• [TO DO]
A) According to the interview transcript, where did Clinton say militants and extremists were reconstituting themselves?
B) Decide whether each statement agrees with the interview transcript. Answer yes or no for each one, and quote the deciding words. (i) The interview is dated January 29, 2013. (ii) Clinton says she has joked with Jim Baker about sneaking off to China. (iii) Clinton says the traditional mode of doing diplomacy is enough for today's challenges.
C) Retype the part of the interview transcript starting with "Interview With Andrea" and going on through "legacy to be?".

• [PASSAGE]

☆ ☆ ☆ ☆ ☆

Interview With Andrea Mitchell of NBC


Interview

Hillary Rodham Clinton
Secretary of State
Washington, DC
January 29, 2013



QUESTION: Madam Secretary, thank you so much for joining us. Important moment as you leave this office. Are you thinking about your legacy? Henry Kissinger negotiated peace with Vietnam; Jim Baker had Middle East accords; of course, there was the Marshall Plan with George Marshall. What do you want your legacy to be?
SECRETARY CLINTON: Well, Andrea, I think given the inheritance we had when we came into office in this Administration, we had an overwhelming imperative to restore American leadership. It was in question, and it was in part because of political decisions that had been made prior to the Obama Administration, but also because of the economic crisis, and the feeling that somehow, America had caused this.
And so part of the responsibility I had was to go out, fly the flag, restore that confidence, make it clear that our leadership was intact, to set the table for the pivot to Asia, to dealing with the Arab revolution, to restoring really close relationships with our partners in Europe, looking to enhance the neighborhood in Latin America. And on so many issues, whether it was putting together international coalitions with Iran and North Korea, figuring out what to do with Libya that would bring an unprecedented coalition between NATO and Arab countries, or whether it was just looking down the road at how we were doing diplomacy and introducing new tools into that mix, it was a very different time than 10, 20, 30, 40 years ago.
I’ve kidded our mutual friend, Henry Kissinger; think of how impossible it would have been for him to sneak off to China in an age of cell phones, Twitter, Facebook, everything else. It is a time that is testing us. I think we are passing the test, and quite comfortably, but the whole world scene is one now that is so quickly changing and challenging us that the traditional mode of doing diplomacy is not enough for what we face.
QUESTION: What do you think didn’t go well? What went wrong?
SECRETARY CLINTON: Well, Benghazi went wrong. That was a terrible example of trying to get the right balance between being in a threatening place or not being there, looking after American interests, which meant keeping an eye on the militants and extremists who we knew were reconstituting themselves in eastern Libya, trying to track down MANPADS that could get into the wrong hands, and unfortunately, many have.
So you are constantly making a calculus how you balance all of this off. And because there is no part of the world that is irrelevant to the United States anymore – I mean, how – when I came into office, did we worry about governments changing in North Africa and the Middle East? Did we worry about a place called Mali becoming a potential safe haven for terrorists? Did we think that we could get an opening in Burma that would begin to change the configuration of Southeast Asia? And I could go on and on.

☆ ☆ ☆ ☆ ☆

• [SUPPLIED INFORMATION]
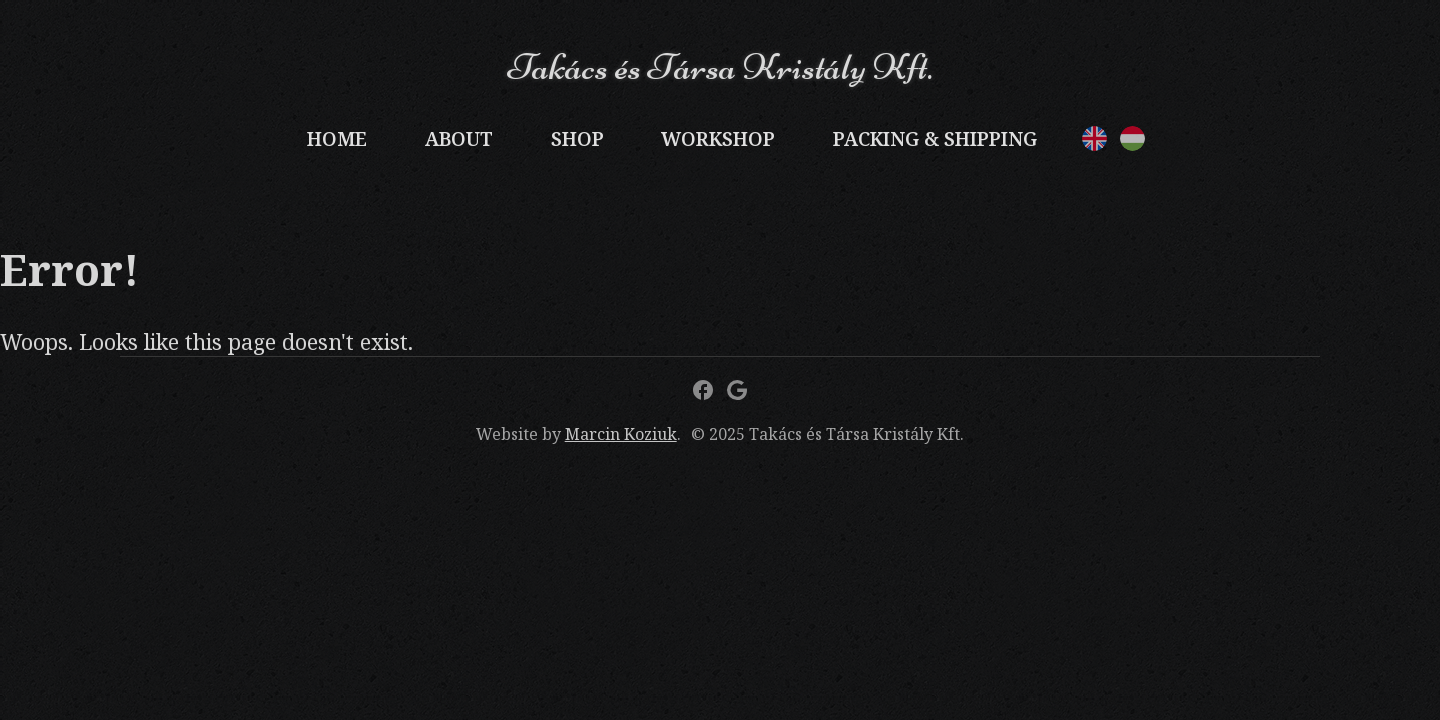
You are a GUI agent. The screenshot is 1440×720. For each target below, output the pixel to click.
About (459, 138)
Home (337, 138)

☆ ☆ ☆ ☆ ☆

• [PER-TASK ANSWERS]
A) In eastern Libya.

B)
(i) Yes: "January 29, 2013"
(ii) No: "I’ve kidded our mutual friend, Henry Kissinger"
(iii) No: "the traditional mode of doing diplomacy is not enough for what we face"

C)
Interview With Andrea Mitchell of NBC


Interview

Hillary Rodham Clinton
Secretary of State
Washington, DC
January 29, 2013



QUESTION: Madam Secretary, thank you so much for joining us. Important moment as you leave this office. Are you thinking about your legacy? Henry Kissinger negotiated peace with Vietnam; Jim Baker had Middle East accords; of course, there was the Marshall Plan with George Marshall. What do you want your legacy to be?